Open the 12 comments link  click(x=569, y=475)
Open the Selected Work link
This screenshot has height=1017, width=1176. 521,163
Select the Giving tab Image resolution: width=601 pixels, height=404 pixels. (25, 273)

***

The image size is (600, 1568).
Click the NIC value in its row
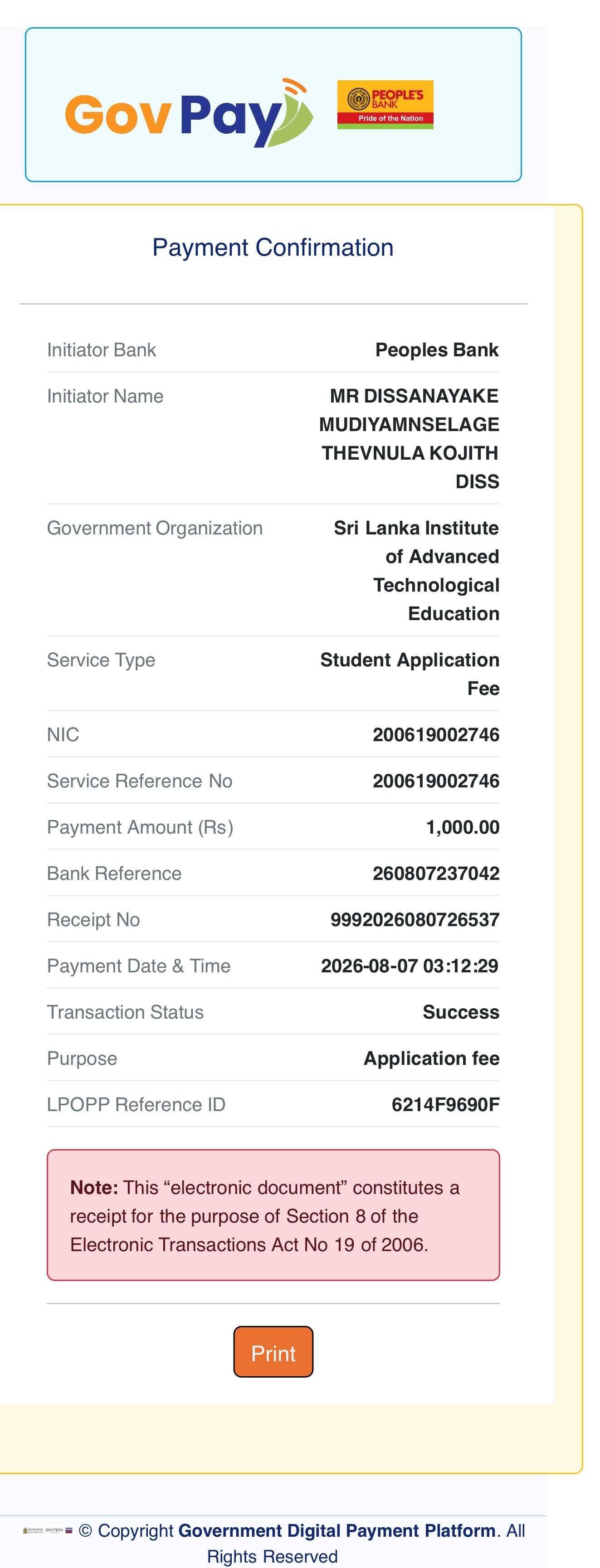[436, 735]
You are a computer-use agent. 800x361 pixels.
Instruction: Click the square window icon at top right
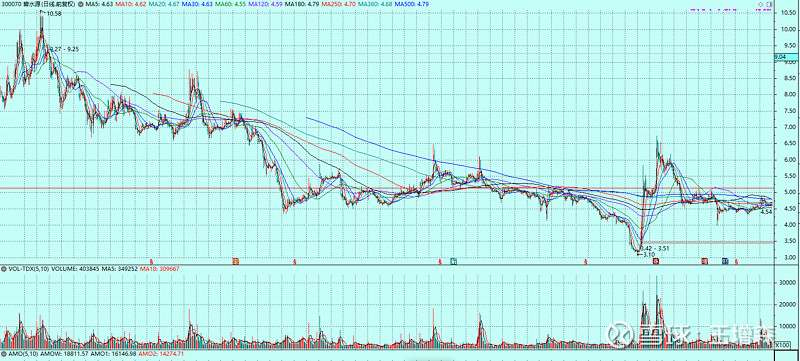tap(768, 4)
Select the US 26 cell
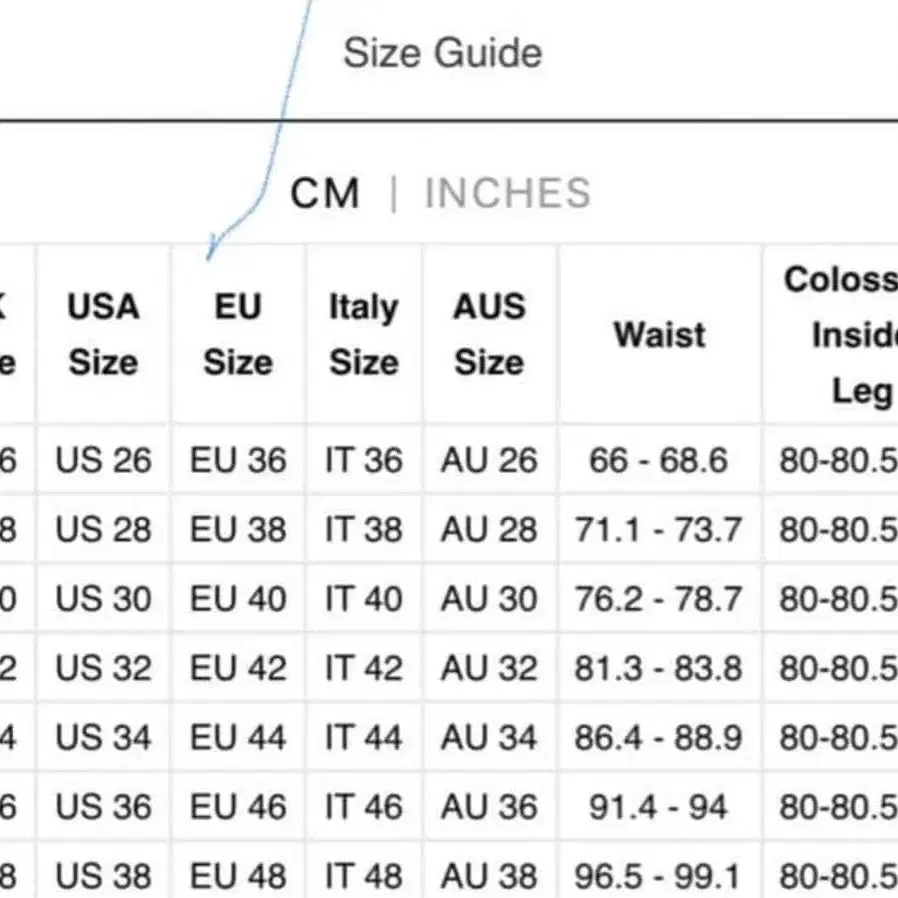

***

- **WHAT THE TASK REQUIRES**
Using the entries shown above, reproduce verbatim the lines from the line bearing "Open the 12" to the line bearing "Select the Giving", inclusive.

- **SOLUTION BELOW**
Open the 12 comments link  click(x=569, y=475)
Open the Selected Work link
This screenshot has height=1017, width=1176. 521,163
Select the Giving tab Image resolution: width=601 pixels, height=404 pixels. (25, 273)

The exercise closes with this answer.